HMO Coordinator

3 weeks ago


Iloilo City, Western Visayas, Philippines InLife Health Care Full time

1. Ensure the proper monitoring of confinements of iCare members in accredited medical facilities.

2. Ensure that members' queries, concerns and/or complaints are attended to in a timely and appropriate manner prior to elevating this to the HLO Head.

3. Keep abreast with current regulations and policies affecting medical services and implementation and provide proper guidance to all concerned.

4. Be up to date on medical updates, utilization management, newly onboarded and renewed account benefits.

5. Maintain company spiels and lines that will entice members to approach him/her regarding their benefit including medical network inquiries, concerns and LOA issuances

6. Visit admitted members ensuring to discuss the member's coverage and benefits and issue the letter of authorization (LOA).

7. Monitor daily the member's progress chart to know member's needs and current medical condition.

8. Assist the member during discharge by checking hospital charges and professional fees to maximize member's benefits and to prevent incurrence of excess charges beyond the benefit coverage and advise member on non-covered charges.

9. Build and maintain good rapport with iCare's designated Hospital Care Director (HCD) in the hospital, iCare's roster of accredited physicians and provider personnel.

10. Visit hospital administrators, HCDs and iCare- accredited doctors to act promptly on their concerns (i.e., unpaid claims, distribution of checks, implementation of new hospital policies, etc.).

11. Assist in creating and organizing processes, information acquisition and appropriate agreements to ensure alignment with the company's policies on Health & Safety, Quality Assurance, Marketing & Brand Management, and Risk & Integrity Management.

12. Ensure proper gatekeeping and utilization management through:

a.
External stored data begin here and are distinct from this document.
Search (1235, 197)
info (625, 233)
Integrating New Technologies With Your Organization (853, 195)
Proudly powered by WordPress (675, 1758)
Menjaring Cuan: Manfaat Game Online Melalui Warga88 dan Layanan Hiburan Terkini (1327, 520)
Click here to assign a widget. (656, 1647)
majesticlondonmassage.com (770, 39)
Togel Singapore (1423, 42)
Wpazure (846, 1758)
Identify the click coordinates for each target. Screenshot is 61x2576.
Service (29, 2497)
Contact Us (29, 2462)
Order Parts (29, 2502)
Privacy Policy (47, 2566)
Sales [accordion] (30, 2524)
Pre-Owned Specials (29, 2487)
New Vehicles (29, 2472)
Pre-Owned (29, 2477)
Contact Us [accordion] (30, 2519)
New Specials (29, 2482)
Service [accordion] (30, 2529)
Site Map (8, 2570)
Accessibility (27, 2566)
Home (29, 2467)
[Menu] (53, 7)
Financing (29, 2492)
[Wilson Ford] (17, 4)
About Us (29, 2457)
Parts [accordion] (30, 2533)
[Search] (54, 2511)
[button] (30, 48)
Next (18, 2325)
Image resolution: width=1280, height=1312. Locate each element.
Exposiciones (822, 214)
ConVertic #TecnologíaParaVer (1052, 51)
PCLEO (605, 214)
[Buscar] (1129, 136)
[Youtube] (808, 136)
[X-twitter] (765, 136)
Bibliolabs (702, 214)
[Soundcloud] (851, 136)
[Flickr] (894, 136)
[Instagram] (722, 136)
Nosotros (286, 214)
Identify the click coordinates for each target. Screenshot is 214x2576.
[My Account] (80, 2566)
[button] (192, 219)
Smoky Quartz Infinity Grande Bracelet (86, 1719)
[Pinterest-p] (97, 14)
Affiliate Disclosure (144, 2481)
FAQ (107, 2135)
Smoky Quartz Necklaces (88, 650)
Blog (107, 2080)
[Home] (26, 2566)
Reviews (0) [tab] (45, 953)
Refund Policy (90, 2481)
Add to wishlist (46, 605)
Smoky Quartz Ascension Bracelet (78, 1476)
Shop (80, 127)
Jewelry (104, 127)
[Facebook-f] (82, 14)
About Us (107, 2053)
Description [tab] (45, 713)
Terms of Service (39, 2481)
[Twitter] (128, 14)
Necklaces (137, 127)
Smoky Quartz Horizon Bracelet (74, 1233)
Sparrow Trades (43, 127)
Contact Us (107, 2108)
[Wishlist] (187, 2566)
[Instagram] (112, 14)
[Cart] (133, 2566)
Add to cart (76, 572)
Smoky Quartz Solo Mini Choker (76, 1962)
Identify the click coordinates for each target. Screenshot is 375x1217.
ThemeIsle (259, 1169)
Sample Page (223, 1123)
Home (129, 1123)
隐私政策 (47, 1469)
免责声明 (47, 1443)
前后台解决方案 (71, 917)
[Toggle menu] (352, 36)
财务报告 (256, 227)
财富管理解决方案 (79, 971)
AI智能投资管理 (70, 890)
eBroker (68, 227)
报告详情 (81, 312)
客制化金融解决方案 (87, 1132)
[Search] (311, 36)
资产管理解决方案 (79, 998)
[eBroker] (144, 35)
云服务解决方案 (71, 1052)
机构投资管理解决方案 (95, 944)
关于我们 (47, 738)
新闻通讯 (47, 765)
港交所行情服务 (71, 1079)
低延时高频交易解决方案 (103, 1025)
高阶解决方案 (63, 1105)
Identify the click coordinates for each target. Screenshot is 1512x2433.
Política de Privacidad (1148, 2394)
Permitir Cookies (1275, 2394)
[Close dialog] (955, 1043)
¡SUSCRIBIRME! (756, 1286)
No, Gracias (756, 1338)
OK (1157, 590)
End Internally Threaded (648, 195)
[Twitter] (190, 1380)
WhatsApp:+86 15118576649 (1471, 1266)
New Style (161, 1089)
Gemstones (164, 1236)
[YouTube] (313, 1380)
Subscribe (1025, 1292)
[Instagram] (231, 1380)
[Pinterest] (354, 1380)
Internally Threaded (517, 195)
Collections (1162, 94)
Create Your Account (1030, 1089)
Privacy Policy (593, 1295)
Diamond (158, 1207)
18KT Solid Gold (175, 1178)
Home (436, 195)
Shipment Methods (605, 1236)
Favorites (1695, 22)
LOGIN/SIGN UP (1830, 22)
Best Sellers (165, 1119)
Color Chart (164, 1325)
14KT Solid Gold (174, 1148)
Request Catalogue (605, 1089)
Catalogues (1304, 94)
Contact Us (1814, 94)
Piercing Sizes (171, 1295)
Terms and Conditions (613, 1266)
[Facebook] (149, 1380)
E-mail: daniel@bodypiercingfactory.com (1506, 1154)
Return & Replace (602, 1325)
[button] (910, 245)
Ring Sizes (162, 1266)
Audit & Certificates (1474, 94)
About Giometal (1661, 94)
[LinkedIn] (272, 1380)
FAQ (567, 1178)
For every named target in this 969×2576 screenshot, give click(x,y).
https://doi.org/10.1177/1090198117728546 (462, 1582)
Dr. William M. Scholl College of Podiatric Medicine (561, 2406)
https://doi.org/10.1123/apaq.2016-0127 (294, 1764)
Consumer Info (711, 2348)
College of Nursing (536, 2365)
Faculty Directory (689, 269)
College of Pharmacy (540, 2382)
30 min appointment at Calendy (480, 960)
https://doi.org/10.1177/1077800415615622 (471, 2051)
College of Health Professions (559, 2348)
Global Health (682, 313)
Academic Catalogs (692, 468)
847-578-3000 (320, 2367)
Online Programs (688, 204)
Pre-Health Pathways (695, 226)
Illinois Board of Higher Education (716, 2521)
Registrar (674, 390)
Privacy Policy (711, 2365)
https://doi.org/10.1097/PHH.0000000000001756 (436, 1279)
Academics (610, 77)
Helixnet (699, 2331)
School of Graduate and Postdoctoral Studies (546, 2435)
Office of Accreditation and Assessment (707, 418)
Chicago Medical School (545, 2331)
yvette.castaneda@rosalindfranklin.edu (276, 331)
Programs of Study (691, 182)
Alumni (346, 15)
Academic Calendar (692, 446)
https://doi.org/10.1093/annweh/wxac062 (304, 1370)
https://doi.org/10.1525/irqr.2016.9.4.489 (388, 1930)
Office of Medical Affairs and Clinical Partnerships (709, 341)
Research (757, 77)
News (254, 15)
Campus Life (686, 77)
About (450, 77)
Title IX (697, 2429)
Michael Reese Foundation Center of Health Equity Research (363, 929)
Determination of validity of the member status, benefit coverage and maximum available limit prior issuance of LOAs through information garnered from the Medical Account System (MAS).

b. Review of cases and checking necessity for confinement and need for medical procedure.

c. Coordination of catastrophic cases to superior for case management.

13. Distribute service evaluation survey forms and ensure that the targeted confidence level and margin of error is met on a monthly basis.

14. Receive comments, suggestions and feedback and collates survey results.

15. Assist the Provider Management Division by:

a. Increasing the roster of accredited medical facilities especially physicians.

b. Do on the spot or provisional accreditation of member accessed/requested physicians and/or medical facilities.

c. Updating the records of physicians as the need arises.

d. Collecting and/or releasing documents to and from accredited medical facilities.

e. Coordinating with accredited medical facilities for payment, OR follow-ups or lifting of suspensions.

16. Work with internal and external leaders in areas affecting department operations.

17. Contribute to create processes for Medical Audit and ensure proper application through an established and agreed medical audit exercise.

18. Participate in current process review and development of new and / or revised work processes, policies and procedures relating to Utilization Management responsibilities.

19. Submit reports relative to duties and responsibilities.